:: Passage ::
=-=-=-=-=

But with Republicans firmly in charge of efforts to rewrite NCLB, it’s important to identify specifics in the bill that should become bright lines Democrats can’t cross and points for inclusion to fight for in Senate negotiations and joint deliberations.
What’s Dumb
At the top of the list of what Democrats oppose in the Student Success Act is the insistence among Republicans that federal money for public schools be further constricted.
While a number of state governors and prominent voices on Capitol Hill have come to the realization that levels of spending on education need to increase substantially, the bill from the Republican-controlled House would ensure long-term cuts. Quick to criticize this, President Obama was quoted in Beltway news outlet The Hill saying the Republican bill would “lock in cuts to schools for the rest of this decade.” A White House report elaborated, explaining how the bill would cement education cuts demanded by the 2013 sequester and ensure federal education funding will be lower in 2021 than it was in 2012.
At The Huffington Post, American Federation of Teachers president Randi Weingarten voiced similar criticism that the Republican bill would “lock in recession-driven cuts to education. It would allow state and local governments to walk away from their responsibility to maintain funding from year to year.”
And as Valerie Strauss reported on her blog at The Washington Post, 115 education groups contend the funding levels proposed in the House bill “are inadequate to properly support K-12 public education.” In a letter to congressional leaders, these organizations argue the bill “locks in over $1.7 billion in education cuts” at a time when “public school enrollment will increase by more than 2.2 million students.”
There is definitive research that spending at sufficient levels is really important if we want “student success,” as the Republican bill purports to legislate. And the federal government has a very important role to play in providing this funding, especially because most states are currently reliant on federal money to help them maintain education funding from year to year.
What’s also galvanizing Democratic Party opposition to H.R. 5 is the bill’s complete neglect of funding for preschool education. Education Week reporter Alyson Klein reported Education Secretary Arne Duncan opposes the legislation, in part, because it “doesn’t create any sort of new investment in early childhood education,” an area where Duncan and House Democrats have been saying they’d like to see significant new investments.
Democrats mostly agree with a coalition of education professionals and advocacy groups that has “urged lawmakers to consider adding dedicated funding for preschool in the bill” according to Allie Bidwell at U.S. News & World Report. These advocates argue, “Any legislation should create a dedicated funding stream for states to receive targeted federal dollars to expand early learning and child care programs in schools with high concentrations of low-income students.”
Federal support for preschool education would come at a time when more states are also seeing the need to increase funding for these programs. As District Administration magazine reports, “For the third year in a row, both Republican and Democratic policymakers are making significant investments in state-funded preschool programs.”
The article found a 12 percent increase in state investment over fiscal year 2013-14. Yet, increased spending levels for preschool are not universal, as many states still struggle to afford these initiatives.
Research continues to show that spending more money on education programs for three- and four-year-olds produces strong gains in education achievement and other measurements later in life. So any legislation coming out of Washington that would blunt the upward momentum in pre-K funding would be a step back.
What’s Dumber
What’s worse, H.R. 5 would also eliminate progressive elements in the original Elementary and Secondary Education Act dating back to the presidential administration of Lyndon B. Johnson.

=-=-=-=-=

:: Data lines ::
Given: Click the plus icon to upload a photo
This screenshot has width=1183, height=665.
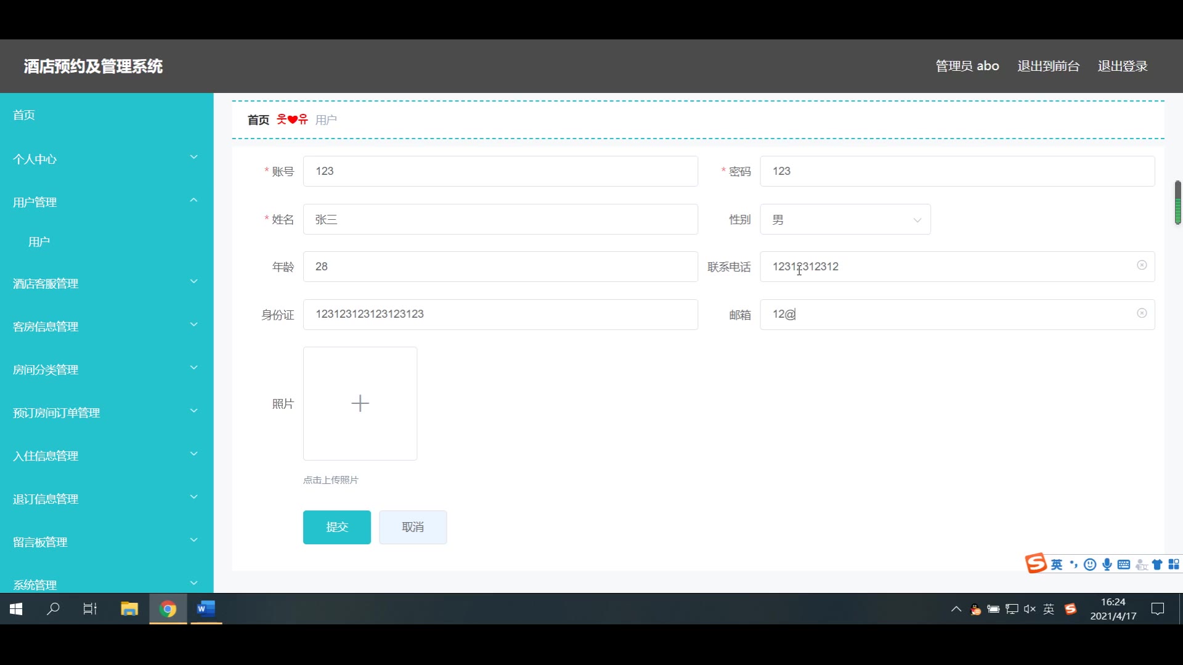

=-=-=-=-=

:: Required work ::
A. Summarize the passage on the Student Success Act in two sentences.
B. Resume the passage on the Student Success Act from where it stops.
The data come from a source separate from the passage on the Student Success Act.

:: Answers below ::
A. Democrats oppose the Republican Student Success Act (H.R. 5) because it would lock in long-term cuts to federal education funding, a criticism voiced by President Obama, the American Federation of Teachers, and 115 education groups. They also object that the bill creates no new investment in preschool education, even as states are increasing pre-K funding and research shows that such spending produces strong gains later in life.

B.
Specifically, it would discontinue federal enforcement of states’ “maintenance of effort” in public education funding. The term maintenance of effort refers to the requirement that state and local funding levels remain relatively constant from year to year; otherwise they lose eligibility to receive federal grant support.
An analysis from the National Education Association explains, eliminating maintenance of effort “will trigger a race to the bottom in state and local support for education as federal dollars would be reduced to backfilling holes in state and local support … Removing MOE requirements also undercuts the effectiveness of the ‘supplement, not supplant requirements'” that ensure states don’t substitute federal money for their own responsibility to educate children.
“Currently, the MOE requires districts to spend at least 90 percent of the state and local money they spent in the prior year, yet districts may reduce their spending by up to 10 percent without penalty, which provides sufficient flexibility already.”
The other terrible idea in the House bill is to enact “Title I portability.” Title I of the original ESEA ensures federal dollars create more funding equity in education by targeting money to schools and districts with the highest concentrations of low-income students. What the Republicans are now proposing is that Title I money would “follow the child” when parents opt out of a Title I designated public school to attend a wealthier school or a charter school.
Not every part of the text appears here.